A new Northwestern Medicine study has affirmed the importance of monitoring age-related macular degeneration to ensure the disease does not progress, and provided evidence that aspects of the early-stage disease may actually protect against later progression.
Amani Fawzi, MD, the Cyrus Tang and Lee Jampol Professor of Ophthalmology, was the senior author of the study published in journal PLOS One.
AMD is a common cause of irreversible vision loss, and early- and intermediate-stage AMD is diagnosed by the presence of drusen: yellow fatty lesions under the retina. These lesions are mostly harmless, and most patients are diagnosed at this stage and have little vision loss.

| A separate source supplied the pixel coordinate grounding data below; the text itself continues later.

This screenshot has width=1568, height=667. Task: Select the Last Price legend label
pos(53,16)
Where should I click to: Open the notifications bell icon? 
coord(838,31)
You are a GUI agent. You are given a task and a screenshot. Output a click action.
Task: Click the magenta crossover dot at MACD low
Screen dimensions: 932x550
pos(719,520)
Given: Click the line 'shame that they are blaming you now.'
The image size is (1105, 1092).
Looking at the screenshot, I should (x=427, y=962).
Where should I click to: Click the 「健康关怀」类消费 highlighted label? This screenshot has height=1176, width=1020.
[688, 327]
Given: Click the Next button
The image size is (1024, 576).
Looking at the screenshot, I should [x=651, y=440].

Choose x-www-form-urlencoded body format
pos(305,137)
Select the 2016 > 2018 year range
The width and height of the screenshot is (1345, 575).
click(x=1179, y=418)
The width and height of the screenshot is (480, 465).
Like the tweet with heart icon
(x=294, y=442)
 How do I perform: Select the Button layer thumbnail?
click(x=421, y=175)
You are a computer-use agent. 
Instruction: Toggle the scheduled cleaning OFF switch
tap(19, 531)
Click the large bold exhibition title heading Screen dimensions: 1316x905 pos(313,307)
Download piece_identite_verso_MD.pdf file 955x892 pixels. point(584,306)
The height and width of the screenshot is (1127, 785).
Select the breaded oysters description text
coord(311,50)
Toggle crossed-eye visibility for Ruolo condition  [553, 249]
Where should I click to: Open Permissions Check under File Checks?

In contrast, later stage patients have newly formed blood vessels invading the retina, called choroidal neovascularization (CNV). These blood vessels can leak into the eye and cause rapid vision loss, but previous studies have found that if these blood vessels remain intact, they may in fact be beneficial, Fawzi said.
“The presence of these lesions, while concerning, can also theoretically be protective to the outer retina,” Fawzi said. “The underlying concept relates to the idea that these vascular lesions are adaptive, vascular channels, providing nourishment to the delicate outer retina, when the normal choriocapillaris fails.”
The mechanism that causes some vessels to leak — called exudative CNV — while others remain intact is unknown, but the new vessels are at not harmful until they start to leak. This means the current standard of care for patients with subclinical CNV is to simply monitor the condition, instead of treating patients with drugs that might slow blood vessel growth, according to Fawzi.
Until recently, diagnosing subclinical CNV was impossible without the use of invasive dye-based studies, but the advent of optical coherence tomography angiography (OCT angiography) has given doctors and clinicians the ability to identify subclinical CNV, Fawzi said.
“Before we had OCT angiography, which is quite convenient, rapid and non-invasive, we were stuck using invasive imaging with intravenous dyes, a test that could not be performed routinely in clinical care,” Fawzi said.
However, the literature on subclinical CNV remains sparse, and current estimates peg subclinical CNV rates among patients with AMD at between 6 and 27 percent.
In the current study, investigators studied 34 patients with AMD, each with one leaky eye and one eye with either intermediate AMD or intact, non-leaky CNV. Using OCT angiography modality to determine subclinical CNV, they followed up with patients after one year to see how many cases progressed to exudative CNV.
Of the five eyes with subclinical CNV, just one had developed exudative CNV after one year, according to the study, and none of the eyes without subclinical CNV had developed exudative CNV. While no specific measurements were predictive of conversion, these results are in line with previous work on the topic, and Fawzi believes monitoring patients with subclinical CNV is an effective way to detect the earliest signs of conversion and begin treatment only when the condition converts to exudative CNV.
“Once these lesions are identified in an eye, we insist on seeing the patient on a more stringent follow-up schedule, and we use the OCT angiography technology at each of these visits,” Fawzi said. “This heightened vigilance allows us to detect the exudative conversion, which occurs in about one-fifth of these eyes, a lot more readily.”
This work was supported by National Institutes of Health grant 1DP3DK108248.